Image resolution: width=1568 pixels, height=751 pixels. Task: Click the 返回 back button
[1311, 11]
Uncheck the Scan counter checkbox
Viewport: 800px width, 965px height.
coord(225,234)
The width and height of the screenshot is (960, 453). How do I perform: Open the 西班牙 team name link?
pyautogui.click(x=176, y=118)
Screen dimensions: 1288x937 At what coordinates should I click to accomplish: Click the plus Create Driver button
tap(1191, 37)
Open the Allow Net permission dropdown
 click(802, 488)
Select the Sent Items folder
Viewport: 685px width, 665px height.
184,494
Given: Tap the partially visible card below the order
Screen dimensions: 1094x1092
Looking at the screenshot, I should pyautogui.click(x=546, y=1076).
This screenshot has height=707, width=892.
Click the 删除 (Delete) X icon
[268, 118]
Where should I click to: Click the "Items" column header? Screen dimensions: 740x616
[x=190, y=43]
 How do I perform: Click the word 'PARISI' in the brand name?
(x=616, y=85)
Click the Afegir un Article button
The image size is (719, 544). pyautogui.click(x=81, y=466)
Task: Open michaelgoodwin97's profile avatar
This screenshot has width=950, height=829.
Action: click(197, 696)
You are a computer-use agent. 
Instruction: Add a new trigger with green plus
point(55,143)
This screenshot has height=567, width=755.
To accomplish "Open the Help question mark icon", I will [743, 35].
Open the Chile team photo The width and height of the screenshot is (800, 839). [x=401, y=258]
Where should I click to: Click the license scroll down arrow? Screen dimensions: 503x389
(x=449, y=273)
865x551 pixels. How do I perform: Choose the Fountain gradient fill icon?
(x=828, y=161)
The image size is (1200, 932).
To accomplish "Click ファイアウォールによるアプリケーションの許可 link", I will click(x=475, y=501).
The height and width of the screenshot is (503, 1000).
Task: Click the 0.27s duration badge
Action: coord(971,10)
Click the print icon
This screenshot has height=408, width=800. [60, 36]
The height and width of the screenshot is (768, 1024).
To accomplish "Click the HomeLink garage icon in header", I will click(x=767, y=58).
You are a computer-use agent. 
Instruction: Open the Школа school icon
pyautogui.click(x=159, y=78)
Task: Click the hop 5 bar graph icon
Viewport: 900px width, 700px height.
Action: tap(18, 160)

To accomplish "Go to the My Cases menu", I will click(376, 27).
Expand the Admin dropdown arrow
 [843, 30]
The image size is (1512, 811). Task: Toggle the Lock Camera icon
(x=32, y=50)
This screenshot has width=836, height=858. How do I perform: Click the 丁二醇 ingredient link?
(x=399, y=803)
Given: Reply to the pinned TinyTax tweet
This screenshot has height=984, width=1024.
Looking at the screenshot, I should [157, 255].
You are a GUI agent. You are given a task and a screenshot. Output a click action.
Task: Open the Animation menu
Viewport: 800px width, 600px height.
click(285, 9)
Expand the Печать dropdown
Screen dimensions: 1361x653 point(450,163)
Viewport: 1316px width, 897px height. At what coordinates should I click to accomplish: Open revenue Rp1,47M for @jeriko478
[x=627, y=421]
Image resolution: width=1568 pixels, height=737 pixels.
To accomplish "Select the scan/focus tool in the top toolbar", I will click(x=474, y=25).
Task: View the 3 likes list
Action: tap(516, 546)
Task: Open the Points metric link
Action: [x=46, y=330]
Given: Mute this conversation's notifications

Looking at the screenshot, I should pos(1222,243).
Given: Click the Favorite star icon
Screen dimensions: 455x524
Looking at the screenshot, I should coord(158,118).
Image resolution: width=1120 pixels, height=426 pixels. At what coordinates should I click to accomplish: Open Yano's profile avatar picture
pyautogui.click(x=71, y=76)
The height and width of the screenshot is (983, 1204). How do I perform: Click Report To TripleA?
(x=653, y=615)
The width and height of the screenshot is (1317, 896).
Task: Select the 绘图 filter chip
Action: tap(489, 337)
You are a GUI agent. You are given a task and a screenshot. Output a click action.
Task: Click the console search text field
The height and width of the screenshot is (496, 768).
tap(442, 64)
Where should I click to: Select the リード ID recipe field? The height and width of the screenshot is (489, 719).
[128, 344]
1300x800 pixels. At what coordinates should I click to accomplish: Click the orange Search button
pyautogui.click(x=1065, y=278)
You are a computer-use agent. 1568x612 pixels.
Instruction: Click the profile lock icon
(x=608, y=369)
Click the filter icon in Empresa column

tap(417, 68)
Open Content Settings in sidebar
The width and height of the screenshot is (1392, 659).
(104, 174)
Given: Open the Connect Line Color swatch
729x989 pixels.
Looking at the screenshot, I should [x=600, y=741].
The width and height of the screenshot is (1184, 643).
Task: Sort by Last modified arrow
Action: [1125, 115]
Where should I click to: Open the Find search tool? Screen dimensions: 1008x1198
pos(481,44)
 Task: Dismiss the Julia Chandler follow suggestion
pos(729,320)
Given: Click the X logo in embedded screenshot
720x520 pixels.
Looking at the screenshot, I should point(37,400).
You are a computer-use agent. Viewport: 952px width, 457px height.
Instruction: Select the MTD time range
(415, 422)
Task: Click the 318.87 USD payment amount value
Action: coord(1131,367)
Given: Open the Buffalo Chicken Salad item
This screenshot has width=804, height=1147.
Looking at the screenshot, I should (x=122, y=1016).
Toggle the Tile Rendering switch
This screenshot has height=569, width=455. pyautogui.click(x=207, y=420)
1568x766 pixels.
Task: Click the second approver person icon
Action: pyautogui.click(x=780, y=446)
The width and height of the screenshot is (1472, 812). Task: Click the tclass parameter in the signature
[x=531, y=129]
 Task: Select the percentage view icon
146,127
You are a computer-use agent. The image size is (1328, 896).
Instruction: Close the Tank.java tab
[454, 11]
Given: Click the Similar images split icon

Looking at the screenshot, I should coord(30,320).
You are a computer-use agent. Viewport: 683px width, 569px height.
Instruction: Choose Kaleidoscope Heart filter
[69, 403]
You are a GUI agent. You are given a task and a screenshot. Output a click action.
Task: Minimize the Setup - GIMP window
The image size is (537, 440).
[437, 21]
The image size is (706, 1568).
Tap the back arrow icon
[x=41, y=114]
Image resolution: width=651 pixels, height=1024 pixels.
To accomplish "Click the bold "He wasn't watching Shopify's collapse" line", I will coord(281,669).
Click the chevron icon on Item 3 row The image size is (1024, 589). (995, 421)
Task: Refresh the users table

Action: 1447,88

__________

◆ **EXERCISE OBJECTIVE**
Copy every line of the items above, word for word, with nothing changed or left out.

◆ **EXERCISE ANSWER**
Image resolution: width=1568 pixels, height=751 pixels. Task: Click the 返回 back button
[1311, 11]
Uncheck the Scan counter checkbox
Viewport: 800px width, 965px height.
coord(225,234)
The width and height of the screenshot is (960, 453). How do I perform: Open the 西班牙 team name link?
pyautogui.click(x=176, y=118)
Screen dimensions: 1288x937 At what coordinates should I click to accomplish: Click the plus Create Driver button
tap(1191, 37)
Open the Allow Net permission dropdown
 click(802, 488)
Select the Sent Items folder
Viewport: 685px width, 665px height.
184,494
Given: Tap the partially visible card below the order
Screen dimensions: 1094x1092
Looking at the screenshot, I should pyautogui.click(x=546, y=1076).
This screenshot has height=707, width=892.
Click the 删除 (Delete) X icon
[268, 118]
Where should I click to: Click the "Items" column header? Screen dimensions: 740x616
[x=190, y=43]
 How do I perform: Click the word 'PARISI' in the brand name?
(x=616, y=85)
Click the Afegir un Article button
The image size is (719, 544). pyautogui.click(x=81, y=466)
Task: Open michaelgoodwin97's profile avatar
This screenshot has width=950, height=829.
Action: click(197, 696)
You are a computer-use agent. 
Instruction: Add a new trigger with green plus
point(55,143)
This screenshot has height=567, width=755.
To accomplish "Open the Help question mark icon", I will [743, 35].
Open the Chile team photo The width and height of the screenshot is (800, 839). [x=401, y=258]
Where should I click to: Click the license scroll down arrow? Screen dimensions: 503x389
(x=449, y=273)
865x551 pixels. How do I perform: Choose the Fountain gradient fill icon?
(x=828, y=161)
The image size is (1200, 932).
To accomplish "Click ファイアウォールによるアプリケーションの許可 link", I will click(x=475, y=501).
The height and width of the screenshot is (503, 1000).
Task: Click the 0.27s duration badge
Action: coord(971,10)
Click the print icon
This screenshot has height=408, width=800. [60, 36]
The height and width of the screenshot is (768, 1024).
To accomplish "Click the HomeLink garage icon in header", I will click(x=767, y=58).
You are a computer-use agent. 
Instruction: Open the Школа school icon
pyautogui.click(x=159, y=78)
Task: Click the hop 5 bar graph icon
Viewport: 900px width, 700px height.
Action: tap(18, 160)

To accomplish "Go to the My Cases menu", I will click(376, 27).
Expand the Admin dropdown arrow
 [843, 30]
The image size is (1512, 811). Task: Toggle the Lock Camera icon
(x=32, y=50)
This screenshot has width=836, height=858. How do I perform: Click the 丁二醇 ingredient link?
(x=399, y=803)
Given: Reply to the pinned TinyTax tweet
This screenshot has height=984, width=1024.
Looking at the screenshot, I should [157, 255].
You are a GUI agent. You are given a task and a screenshot. Output a click action.
Task: Open the Animation menu
Viewport: 800px width, 600px height.
click(285, 9)
Expand the Печать dropdown
Screen dimensions: 1361x653 point(450,163)
Viewport: 1316px width, 897px height. At what coordinates should I click to accomplish: Open revenue Rp1,47M for @jeriko478
[x=627, y=421]
Image resolution: width=1568 pixels, height=737 pixels.
To accomplish "Select the scan/focus tool in the top toolbar", I will click(x=474, y=25).
Task: View the 3 likes list
Action: tap(516, 546)
Task: Open the Points metric link
Action: [x=46, y=330]
Given: Mute this conversation's notifications

Looking at the screenshot, I should pos(1222,243).
Given: Click the Favorite star icon
Screen dimensions: 455x524
Looking at the screenshot, I should coord(158,118).
Image resolution: width=1120 pixels, height=426 pixels. At what coordinates should I click to accomplish: Open Yano's profile avatar picture
pyautogui.click(x=71, y=76)
The height and width of the screenshot is (983, 1204). How do I perform: Click Report To TripleA?
(x=653, y=615)
The width and height of the screenshot is (1317, 896).
Task: Select the 绘图 filter chip
Action: tap(489, 337)
You are a GUI agent. You are given a task and a screenshot. Output a click action.
Task: Click the console search text field
The height and width of the screenshot is (496, 768).
tap(442, 64)
Where should I click to: Select the リード ID recipe field? The height and width of the screenshot is (489, 719).
[128, 344]
1300x800 pixels. At what coordinates should I click to accomplish: Click the orange Search button
pyautogui.click(x=1065, y=278)
You are a computer-use agent. 1568x612 pixels.
Instruction: Click the profile lock icon
(x=608, y=369)
Click the filter icon in Empresa column

tap(417, 68)
Open Content Settings in sidebar
The width and height of the screenshot is (1392, 659).
(104, 174)
Given: Open the Connect Line Color swatch
729x989 pixels.
Looking at the screenshot, I should [x=600, y=741].
The width and height of the screenshot is (1184, 643).
Task: Sort by Last modified arrow
Action: [1125, 115]
Where should I click to: Open the Find search tool? Screen dimensions: 1008x1198
pos(481,44)
 Task: Dismiss the Julia Chandler follow suggestion
pos(729,320)
Given: Click the X logo in embedded screenshot
720x520 pixels.
Looking at the screenshot, I should point(37,400).
You are a computer-use agent. Viewport: 952px width, 457px height.
Instruction: Select the MTD time range
(415, 422)
Task: Click the 318.87 USD payment amount value
Action: coord(1131,367)
Given: Open the Buffalo Chicken Salad item
This screenshot has width=804, height=1147.
Looking at the screenshot, I should (x=122, y=1016).
Toggle the Tile Rendering switch
This screenshot has height=569, width=455. pyautogui.click(x=207, y=420)
1568x766 pixels.
Task: Click the second approver person icon
Action: pyautogui.click(x=780, y=446)
The width and height of the screenshot is (1472, 812). Task: Click the tclass parameter in the signature
[x=531, y=129]
 Task: Select the percentage view icon
146,127
You are a computer-use agent. The image size is (1328, 896).
Instruction: Close the Tank.java tab
[454, 11]
Given: Click the Similar images split icon

Looking at the screenshot, I should coord(30,320).
You are a computer-use agent. Viewport: 683px width, 569px height.
Instruction: Choose Kaleidoscope Heart filter
[69, 403]
You are a GUI agent. You are given a task and a screenshot. Output a click action.
Task: Minimize the Setup - GIMP window
The image size is (537, 440).
[437, 21]
The image size is (706, 1568).
Tap the back arrow icon
[x=41, y=114]
Image resolution: width=651 pixels, height=1024 pixels.
To accomplish "Click the bold "He wasn't watching Shopify's collapse" line", I will coord(281,669).
Click the chevron icon on Item 3 row The image size is (1024, 589). (995, 421)
Task: Refresh the users table

Action: 1447,88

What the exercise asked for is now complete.